Sunday, August 22, 2010

ATP 10 the Sunn O))) experience


Well damn. Only just now am I hearing this fully. (snippets at youtube being the only other I had heard.)
A participant had this to say at their last.fm page:

"Sunn O)))'s performance was, despite the thunderous volume, only just loud enough to drown out the sound of a thousand minds being blown. Drawing on their recent album-of-the-year contender Monoliths and Dimensions they delivered what must surely be the show of the year, mixing its ferocious guitar textures with faint traces of cello and trombone, a vocal peformance to remember from Attila Csahar, and lashings of pure theatre. Oh, and dry ice. Lots of it. Down at the front it was difficult at times to see the person standing next to you never mind anyone on stage as huge clouds of the stuff billowed Csahar's robes. He was a demonic presence, possessed of an astonishing voice: moaning, growling, splitting notes Tuvan-style, shrieking metallically, even singing sometimes, and imbuing what could have been preposterous Tap tosh with a sense of real drama.
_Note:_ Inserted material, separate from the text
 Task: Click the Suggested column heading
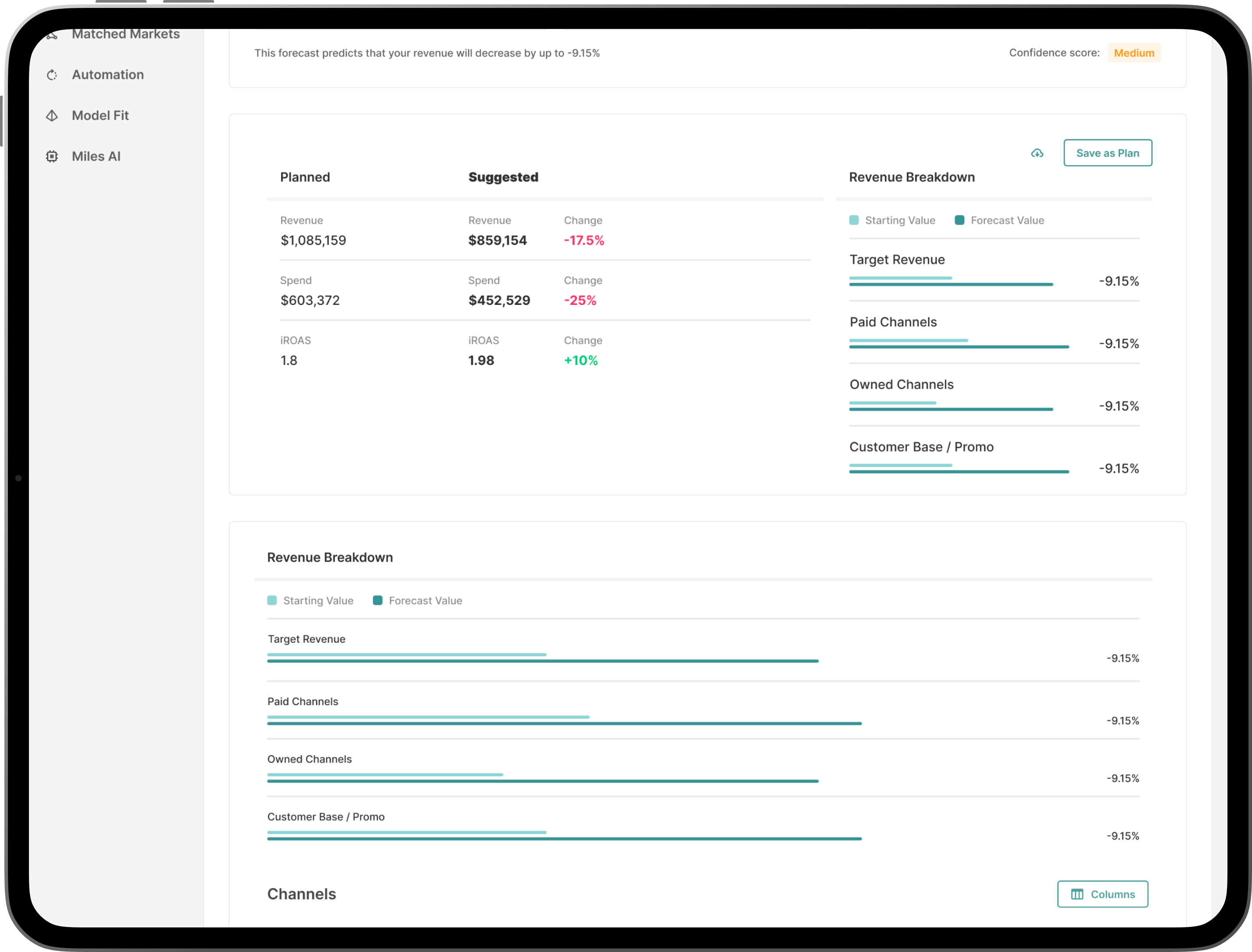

He chanted the Hungarian subtitle to "Big Church" as if in sacrificial ceremony, kneeling down at the feet of Stephen O'Malley, holding up an outstretched claw and screaming. After a riff-heavy mid-section Csahar returned to the stage dressed as OH GOD I THINK I'VE GONE COMPLETELY INSANE. In the dark and smoke we could just about make out a figure wearing a cloak of mirrors, a metallic crown, and lasers on his fingers, an outfit that Lady Gaga would have rejected as "too much". This was a ludicrous and yet utterly compelling voyage across a boundary into a new dimension of the mind, with Csahar oddly convincing as the embodiment of some sort of chemically-enhanced nightmare. At the intense finale (the near-impenetrable dry ice added to a claustrophobic sensation), the sound was abruptly cut, the lights came on, the guitarists hung their guitars from the roof and there was an audible (even through earplugs) THUMP as Csahar collapsed to the ground as if dead. All within the space of about a second. This was an act of theatrical bravado which drew gasps from the assembled, and possibly the greatest ending to any show I've seen."

...and having listened, I concur and wish I could have seen in person.

All thanks to BC for the access. I greatly appreciate it!